About this task =>
Within the material below, locate the line with "Autokult.pl (410, 18)" and the line with "Obiektywy Canon (260, 2349)", then return those two lines and all lines between them, exactly as written.
##### Exercise materials #####
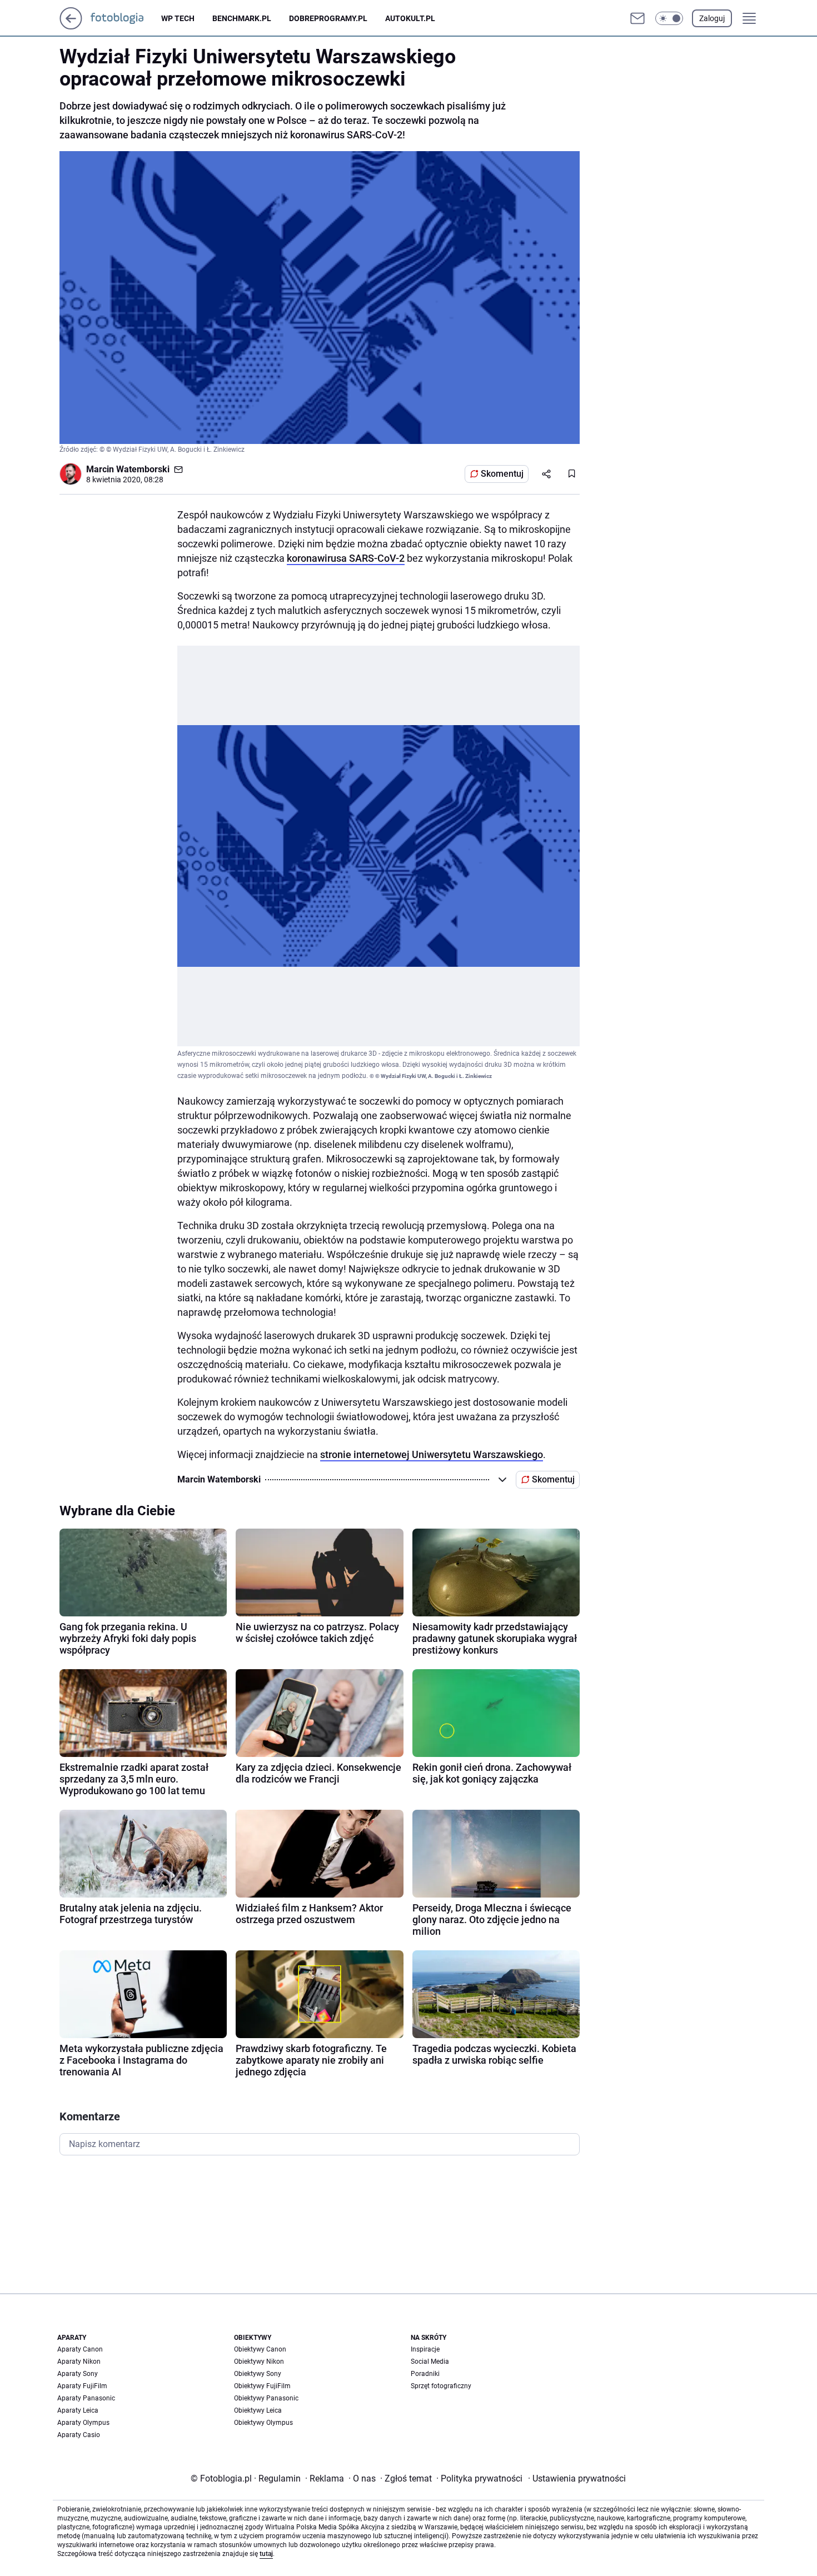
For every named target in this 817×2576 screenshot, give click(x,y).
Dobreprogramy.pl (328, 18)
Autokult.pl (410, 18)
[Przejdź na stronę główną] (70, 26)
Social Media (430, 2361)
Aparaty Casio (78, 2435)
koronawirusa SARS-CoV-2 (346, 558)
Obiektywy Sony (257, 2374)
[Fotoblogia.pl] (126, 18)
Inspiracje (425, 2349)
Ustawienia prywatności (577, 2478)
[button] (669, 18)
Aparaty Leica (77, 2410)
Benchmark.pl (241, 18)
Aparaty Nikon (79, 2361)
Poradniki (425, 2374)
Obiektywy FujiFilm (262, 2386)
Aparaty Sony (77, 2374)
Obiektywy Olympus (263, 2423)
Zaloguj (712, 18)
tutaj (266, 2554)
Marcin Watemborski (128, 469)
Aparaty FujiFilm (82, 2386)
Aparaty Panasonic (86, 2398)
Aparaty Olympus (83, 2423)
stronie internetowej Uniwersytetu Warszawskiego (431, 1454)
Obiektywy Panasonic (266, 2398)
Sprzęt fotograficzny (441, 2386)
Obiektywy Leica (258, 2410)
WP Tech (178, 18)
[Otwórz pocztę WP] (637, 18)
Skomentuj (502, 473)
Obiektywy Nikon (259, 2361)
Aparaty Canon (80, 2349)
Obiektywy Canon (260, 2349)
#####
##### Exercise materials #####
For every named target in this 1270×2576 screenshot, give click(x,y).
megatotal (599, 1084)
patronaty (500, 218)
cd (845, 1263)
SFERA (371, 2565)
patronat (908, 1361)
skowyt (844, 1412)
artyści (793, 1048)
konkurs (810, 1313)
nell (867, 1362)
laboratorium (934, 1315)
#####
Your response =>
Autokult.pl (410, 18)
[Przejdź na stronę główną] (70, 26)
Social Media (430, 2361)
Aparaty Casio (78, 2435)
koronawirusa SARS-CoV-2 (346, 558)
Obiektywy Sony (257, 2374)
[Fotoblogia.pl] (126, 18)
Inspiracje (425, 2349)
Ustawienia prywatności (577, 2478)
[button] (669, 18)
Aparaty Leica (77, 2410)
Benchmark.pl (241, 18)
Aparaty Nikon (79, 2361)
Poradniki (425, 2374)
Obiektywy FujiFilm (262, 2386)
Aparaty Sony (77, 2374)
Obiektywy Olympus (263, 2423)
Zaloguj (712, 18)
tutaj (266, 2554)
Marcin Watemborski (128, 469)
Aparaty FujiFilm (82, 2386)
Aparaty Panasonic (86, 2398)
Aparaty Olympus (83, 2423)
stronie internetowej Uniwersytetu Warszawskiego (431, 1454)
Obiektywy Panasonic (266, 2398)
Sprzęt fotograficzny (441, 2386)
Obiektywy Leica (258, 2410)
WP Tech (178, 18)
[Otwórz pocztę WP] (637, 18)
Skomentuj (502, 473)
Obiektywy Nikon (259, 2361)
Aparaty Canon (80, 2349)
Obiektywy Canon (260, 2349)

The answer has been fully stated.